常々不思議に思っているのだが、世間ではコスト削減とやらでさまざまなことが自動化省人化されている。背景には情報通信技術の進歩があって、なんでも遠隔で操作できるようになっている。また、電子機器は小型化を超えて微細化が進み、人間の眼では見えないところで動作する機器類ばかりになっている。このブログを書いているパソコンが典型的な例で、キーボードを打ったとき、それがどのようなメカニズムで文字を表現するのか、見た目では全くわからない。要するになんだかよくわからないけれど動作するもので生活が成り立っているのである。
昔はたぶん違っていた。例えば、鉄道の運転手というのは、ドライバーが1本あれば多少の故障は自分で直すことができたそうだ。

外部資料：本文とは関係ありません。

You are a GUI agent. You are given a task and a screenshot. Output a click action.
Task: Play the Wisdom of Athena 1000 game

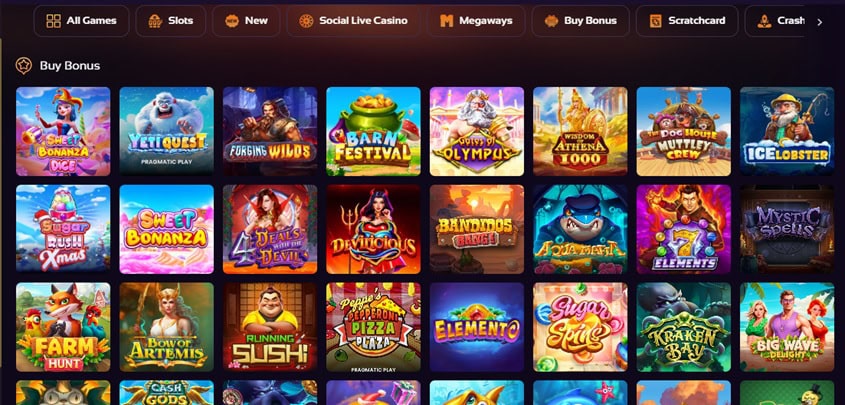pos(580,131)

今は、不具合が発生しても自分ではどうすることもできないようなことが殆どだという。東京大空襲のときでも、山手線は爆撃を受けた箇所に応急処置を施しながら運転をしたのだそうだ。8月6日に原爆が落ちた広島の路面電車は8月9日には運転再開にこぎつけた路線があったそうだ。あれから70年。今、同じことが起こったとして、同じように運転を続けたり再開したりすることができるだろうか?広島銀行は8月8日に比較的被害が軽かった日銀広島支店の一画を借りて営業を再開したそうだ。今、そんなことができるだろうか?そんなことが可能だったのは、機械は人間の手で直すことができる程度に仕組みが見えたからであり、銀行員の記憶が客を識別できたからであろう。人間の感覚を超えて複雑化した機構や仕組みは、それを稼働させる動力源を喪失したらただのゴミである。
なんだか知らないが、自動化だの省力化だのが世のため人のためになっていると盲目的に信じている人ばかりのような気がしている。自分の創意工夫のなかで物事が容易になるというのはよいのだが、自分の理解を超えたもので結果だけを与えられる生活というのはなんだか居心地が悪い。天災の報道を見聞きしたり、こうして大きな地震に遭ったりするたびに、そんな居心地の悪さを改めて思う。